Training-Free Semantic Multi-Object Tracking with Vision-Language Models

arXiv cs.CV / 4/16/2026

💬 OpinionSignals & Early TrendsIdeas & Deep AnalysisModels & Research

共有:

Key Points

The paper introduces TF-SMOT, a training-free semantic multi-object tracking pipeline that generates human-interpretable outputs (summaries, instance captions, and interaction labels) rather than only object trajectories.
TF-SMOT is built by composing pretrained components for detection, promptable SAM2 mask-based tracking, and video-language generation using InternVideo2.5.
For interaction semantics, it grounds interaction predicates and maps them to BenSMOT WordNet synsets via gloss-based semantic retrieval, using an LLM for disambiguation.
Experiments on the BenSMOT benchmark show state-of-the-art tracking performance within the SMOT setting and improved summary/caption quality versus prior approaches.
Interaction recognition performance is still limited by strict exact-match evaluation, with ablations suggesting that semantic overlap and WordNet label granularity strongly affect measured results.

Abstract

Semantic Multi-Object Tracking (SMOT) extends multi-object tracking with semantic outputs such as video summaries, instance-level captions, and interaction labels, aiming to move from trajectories to human-interpretable descriptions of dynamic scenes.
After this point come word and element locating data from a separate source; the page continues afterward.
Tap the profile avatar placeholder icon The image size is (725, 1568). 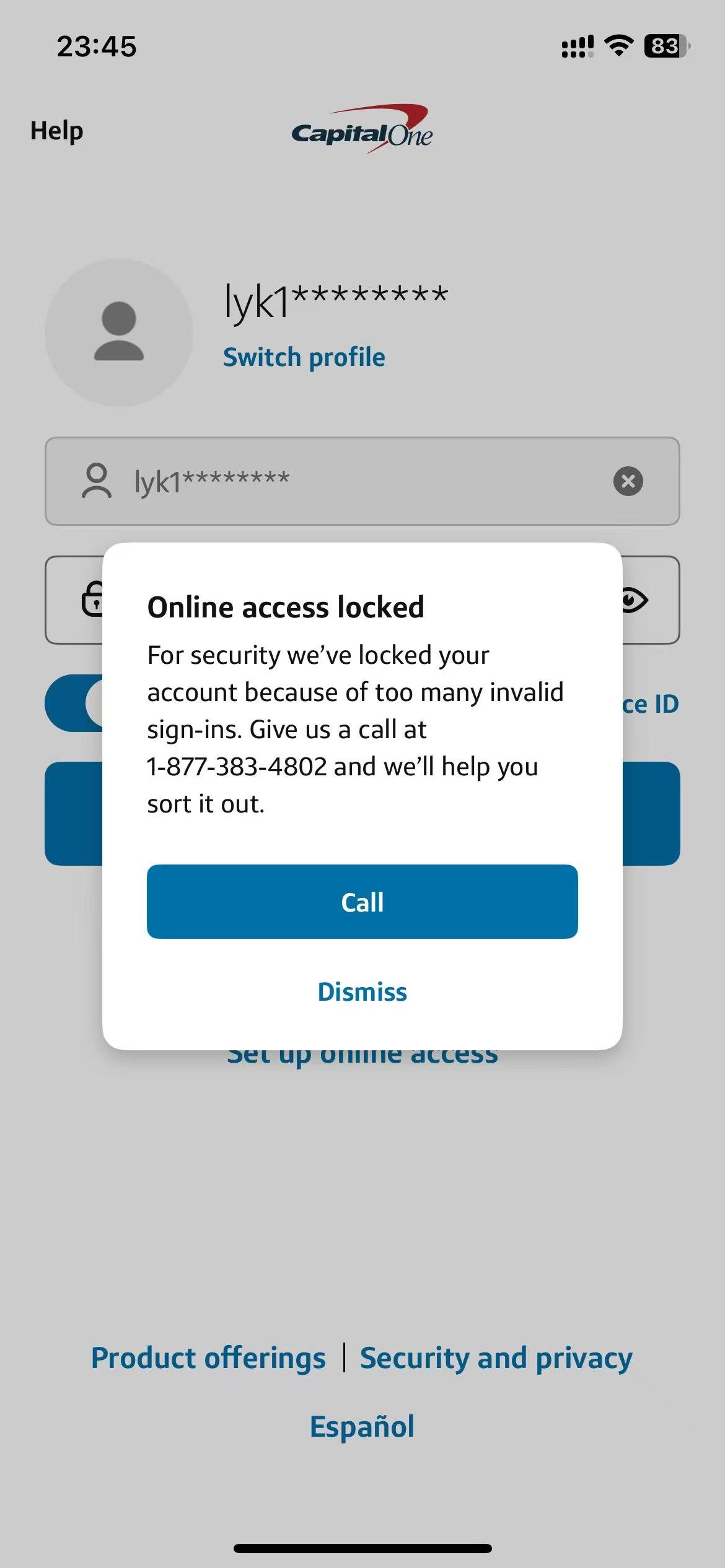click(x=119, y=333)
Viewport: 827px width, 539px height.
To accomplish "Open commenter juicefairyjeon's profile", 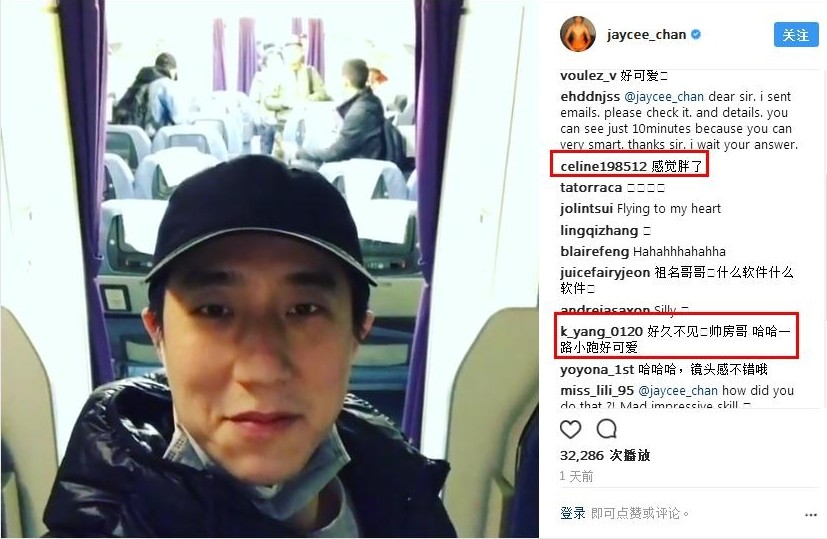I will [x=605, y=273].
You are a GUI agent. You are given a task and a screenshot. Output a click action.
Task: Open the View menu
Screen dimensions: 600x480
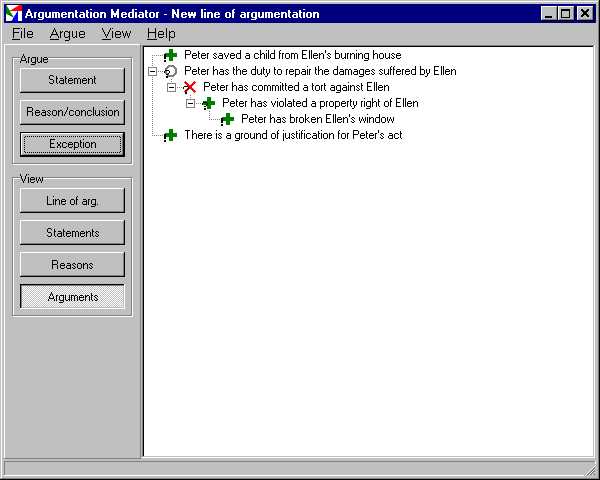pyautogui.click(x=116, y=34)
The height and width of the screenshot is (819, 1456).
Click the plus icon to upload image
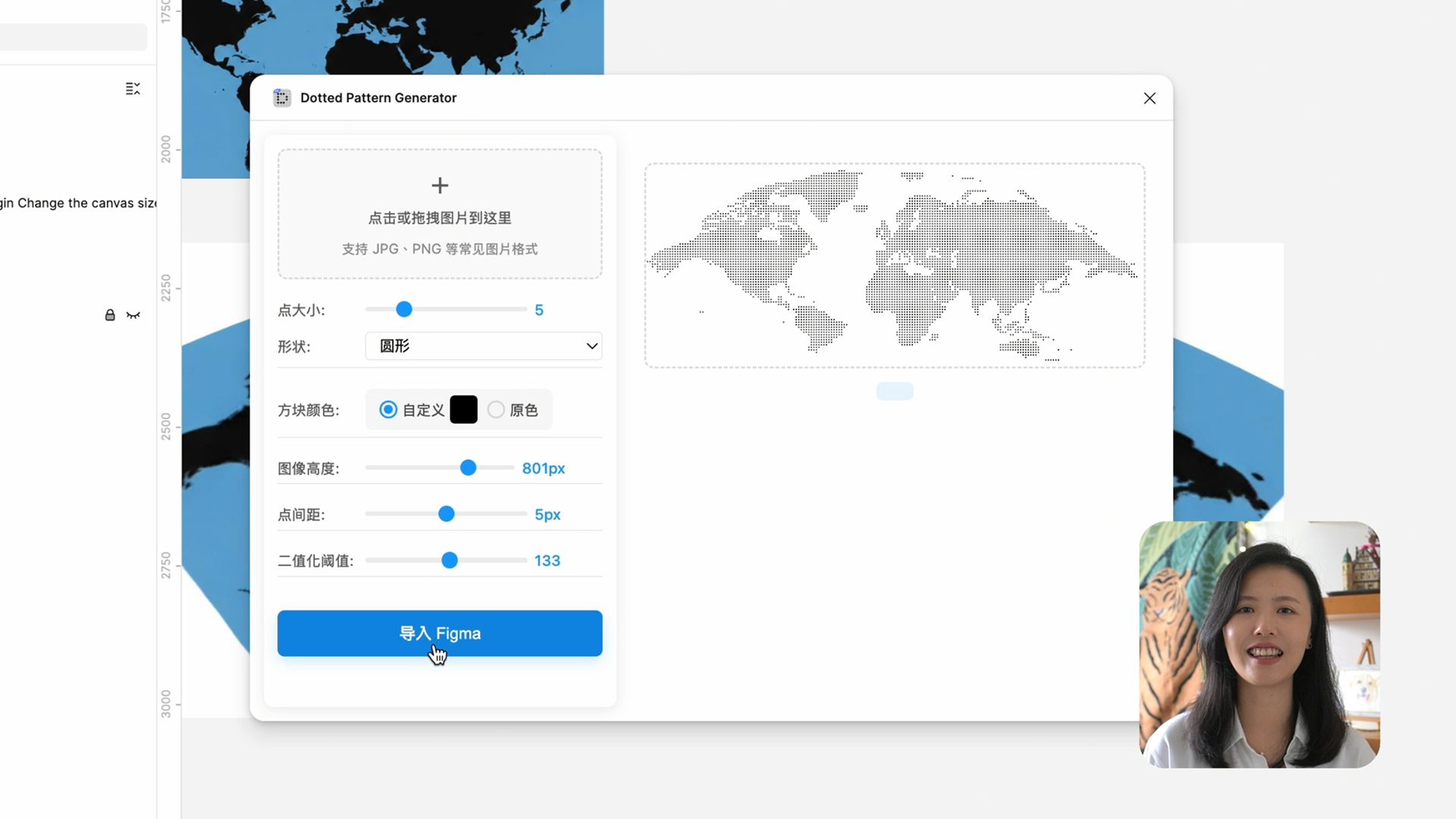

Existing SMOT systems are trained end-to-end, coupling progress to expensive supervision, limiting the ability to rapidly adapt to new foundation models and new interactions. We propose TF-SMOT, a training-free SMOT pipeline that composes pretrained components for detection, mask-based tracking, and video-language generation. TF-SMOT combines D-FINE and the promptable SAM2 segmentation tracker to produce temporally consistent tracklets, uses contour grounding to generate video summaries and instance captions with InternVideo2.5, and aligns extracted interaction predicates to BenSMOT WordNet synsets via gloss-based semantic retrieval with LLM disambiguation. On BenSMOT, TF-SMOT achieves state-of-the-art tracking performance within the SMOT setting and improves summary and caption quality compared to prior art. Interaction recognition, however, remains challenging under strict exact-match evaluation on the fine-grained and long-tailed WordNet label space; our analysis and ablations indicate that semantic overlap and label granularity substantially affect measured performance.